What am I doing wrong with this proof?

**terrorsquid** · August 16th 2011, 09:35 AM

So, I'm trying to use induction to prove:

$\sum_{k=0}^n\left(\frac{-1}{3}\right)^k = \frac{3}{4} + \frac{1}{4}(-1)^n3^{-n},~~$ $~~for~all~n \in \mathbb{N}$

Base case is true.

Assume:

$\left(\frac{-1}{3}\right)^k = \frac{3}{4} + \frac{1}{4}(-1)^n3^{-n}$

Test:

$\left(\frac{-1}{3}\right)^{k+1} = \frac{3}{4} + \frac{1}{4}(-1)^{(n+1)}3^{-(n+1)}$

$\left(\frac{-1}{3}\right)^k\left(\frac{-1}{3}\right) = \frac{3}{4} + \frac{1}{4}(-1)^{n}(-1)3^{-n}3^{-1}$

$\left(\frac{3}{4} + \frac{1}{4}(-1)^n3^{-n}\right)\left(\frac{-1}{3}\right) = \frac{3}{4} -\frac{1}{12}(-1)^{n}3^{-n}$

This next step is what seems to cause the problems. If the 3/4 on the LHS was not in brackets, everything would be fine and become = when I multiply the other term by -1/3; however, by multiplying the 3/4 by -1/3 it makes them not equal:

$-\frac{1}{4} - \frac{1}{12}(-1)^n3^{-n} = \frac{3}{4} -\frac{1}{12}(-1)^{n}3^{-n}$

What am I doing wrong?

**topspin1617** · August 16th 2011, 02:45 PM

What happened to all of the summation signs??

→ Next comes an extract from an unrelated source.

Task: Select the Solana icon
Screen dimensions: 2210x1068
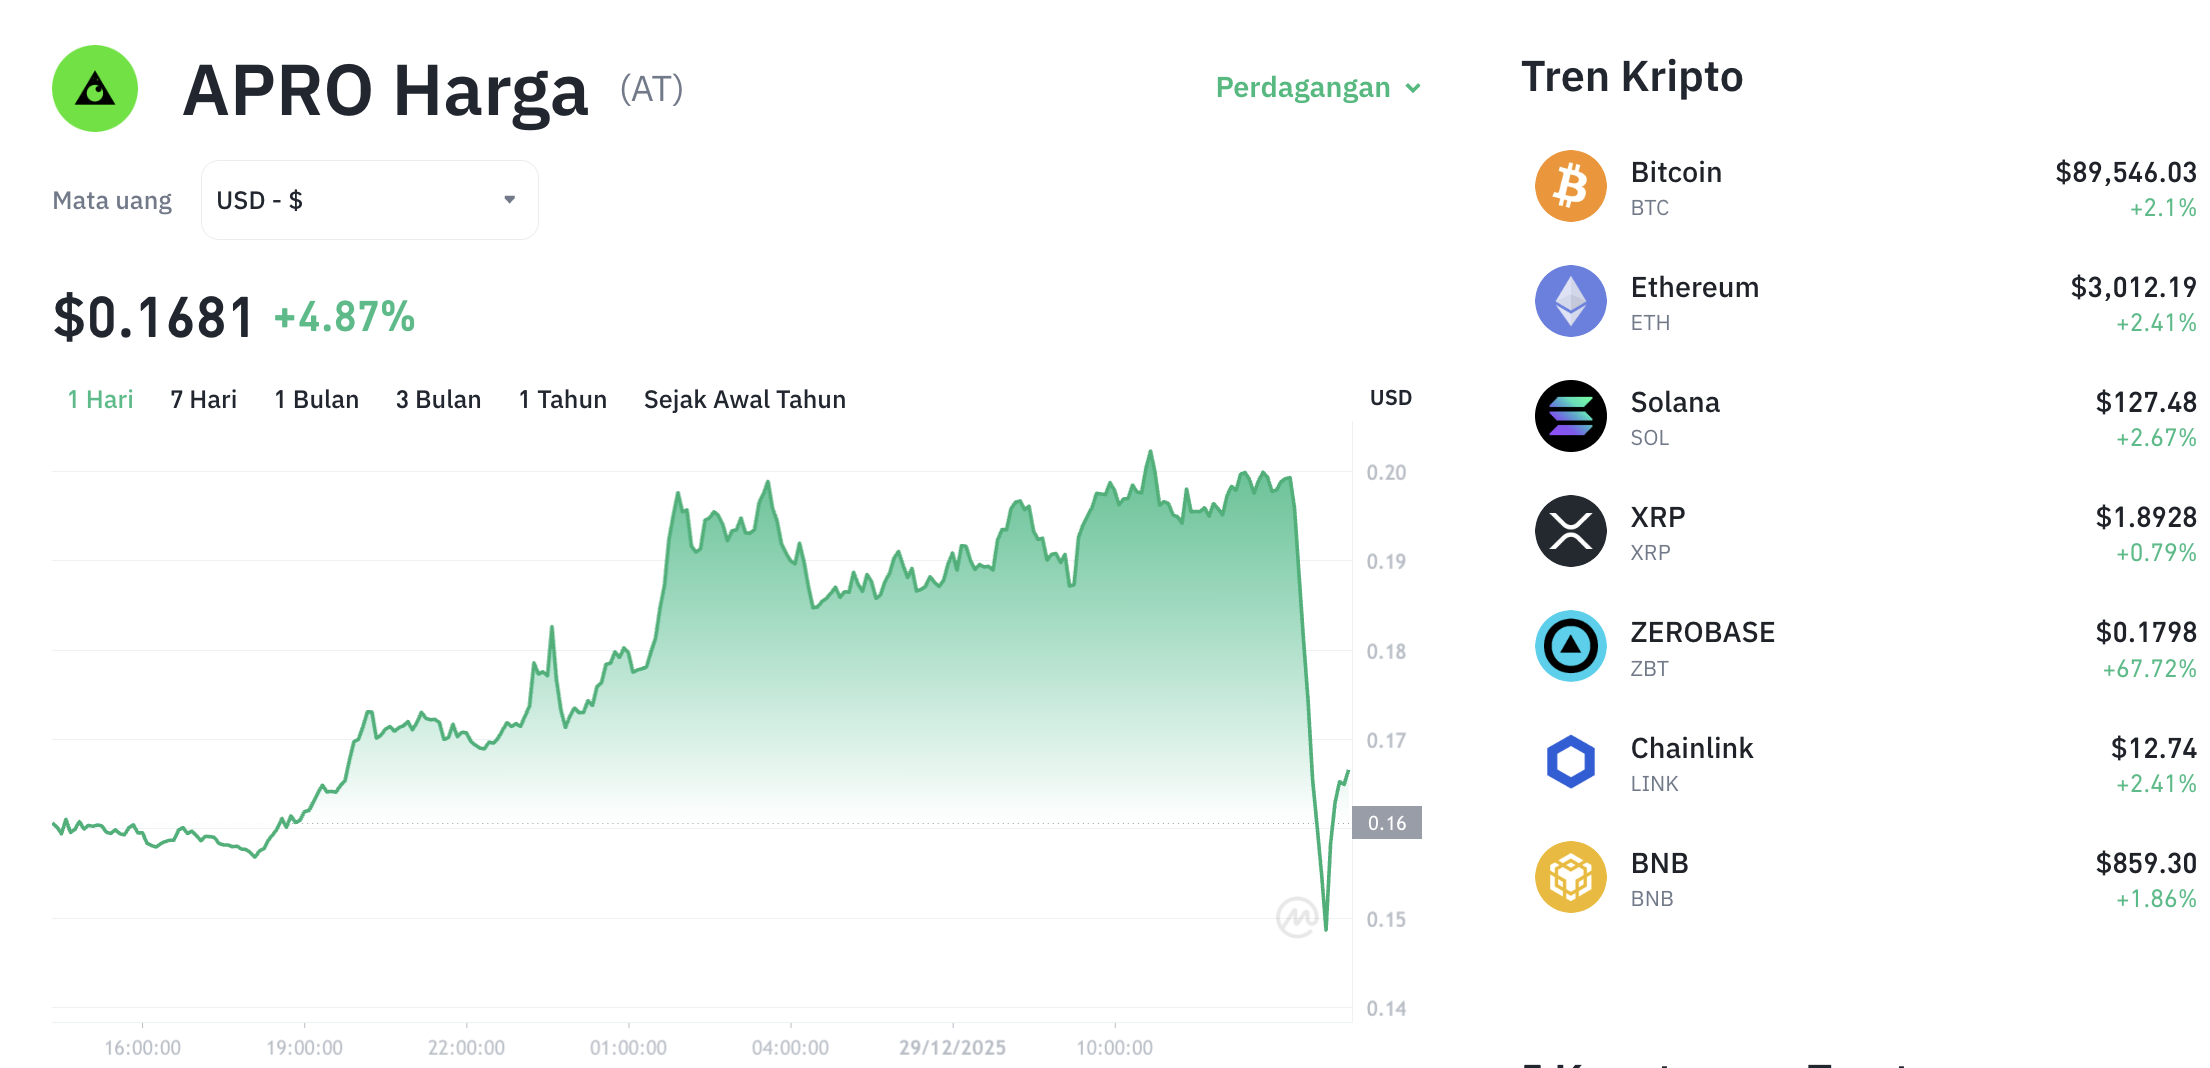Action: (1570, 415)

You're trying to prove something about the entire summation $\sum_{k=0}^n\left$\frac{-1}{3}\right$^k$ , not the individual term $\left$\frac{-1}{3}\right$^k$ .

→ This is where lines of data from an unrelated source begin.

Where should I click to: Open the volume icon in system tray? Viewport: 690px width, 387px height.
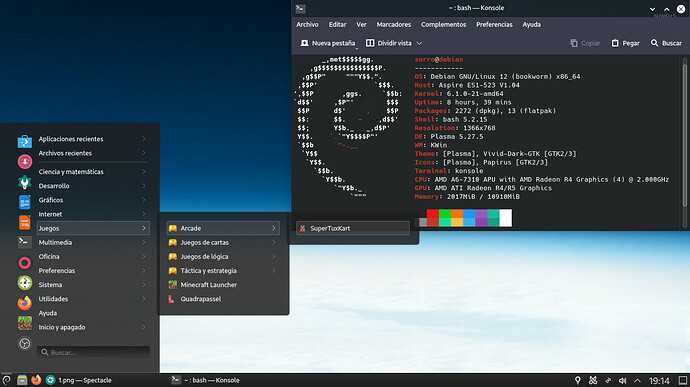[x=623, y=380]
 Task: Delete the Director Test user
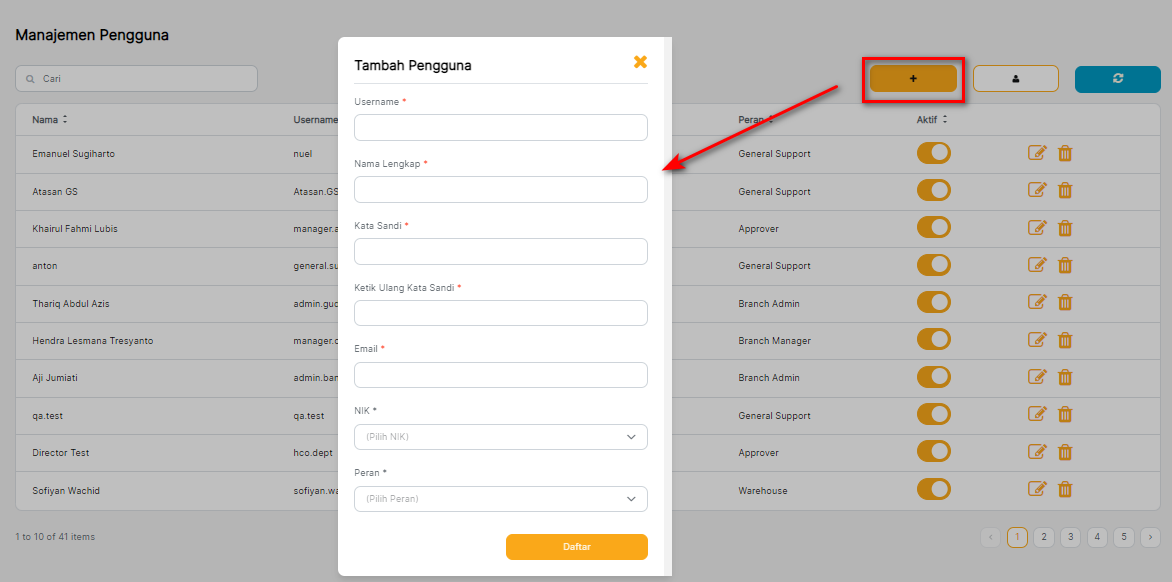click(1065, 452)
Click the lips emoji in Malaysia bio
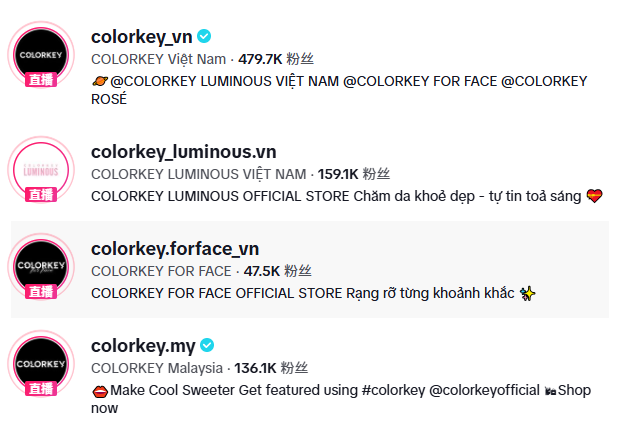This screenshot has height=440, width=623. (99, 390)
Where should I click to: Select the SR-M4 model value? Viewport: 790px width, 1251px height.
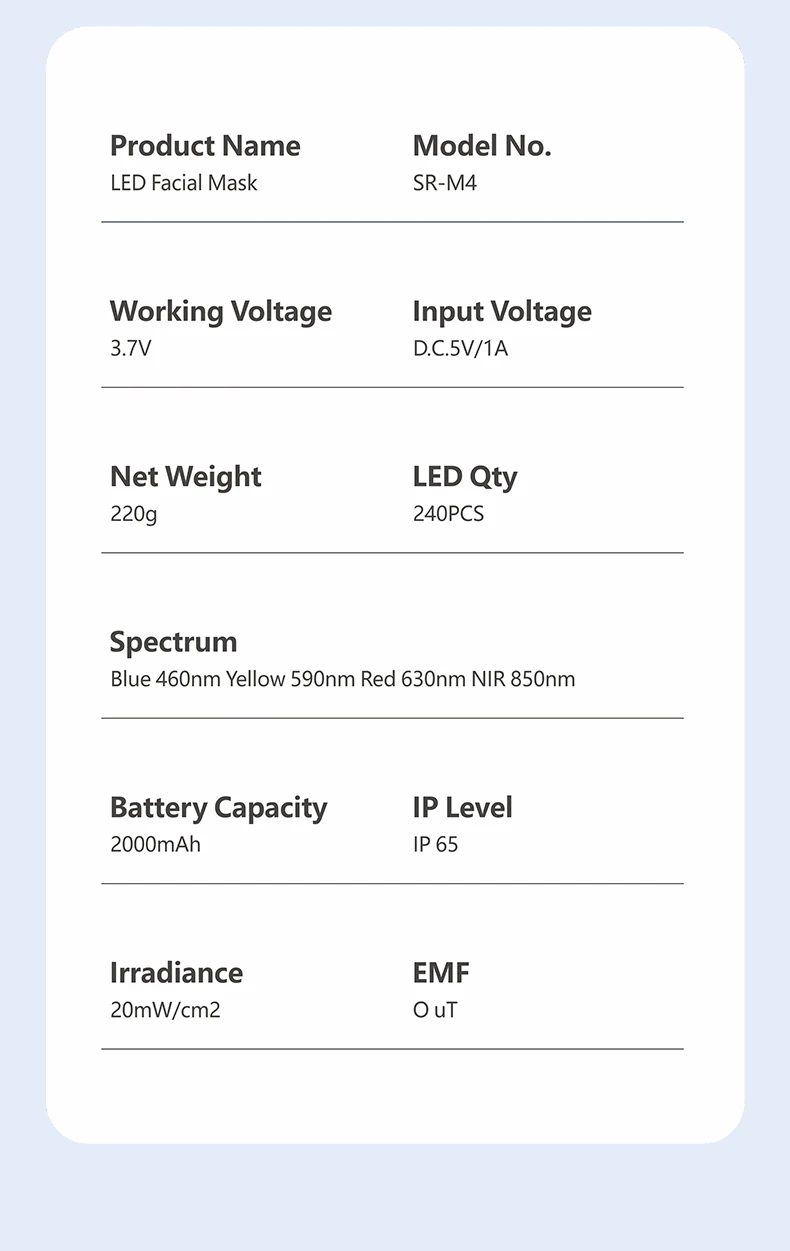444,183
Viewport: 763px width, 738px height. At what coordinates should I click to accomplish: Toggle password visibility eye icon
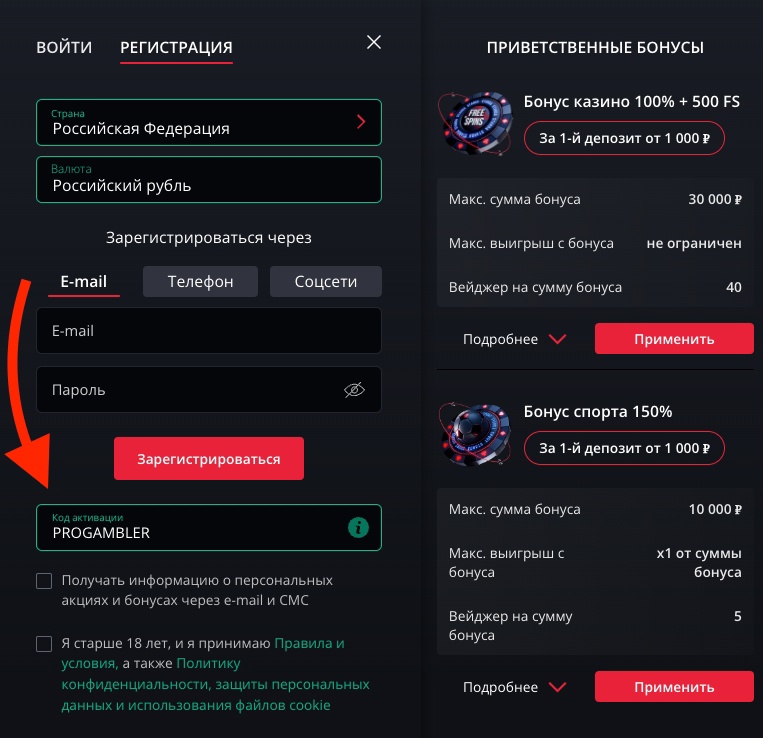[x=354, y=390]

**Plato** · August 16th 2011, 03:08 PM

Originally Posted by terrorsquid

So, I'm trying to use induction to prove:
$\sum_{k=0}^n\left(\frac{-1}{3}\right)^k = \frac{3}{4} + \frac{1}{4}(-1)^n3^{-n},~~$ $~~for~all~n \in \mathbb{N}$

Without induction.
Let $S_n = \sum\limits_{k = 0}^n {r^k }$

$\begin{align*} S_n&= 1+r+r^2+\cdots+r^n \\ rS_n &=r+r^2+r^3\cdots+r^{n+1}\\(1-r)S_n &=1-r^{n+1}\\ S_n &= \frac{1-r^{n+1}}{1-r} \end{align*}$

**terrorsquid** · August 16th 2011, 07:15 PM

Originally Posted by topspin1617

What happened to all of the summation signs??

It was a magic sum sign

haha, stayed up too late last night I think.

Thanks.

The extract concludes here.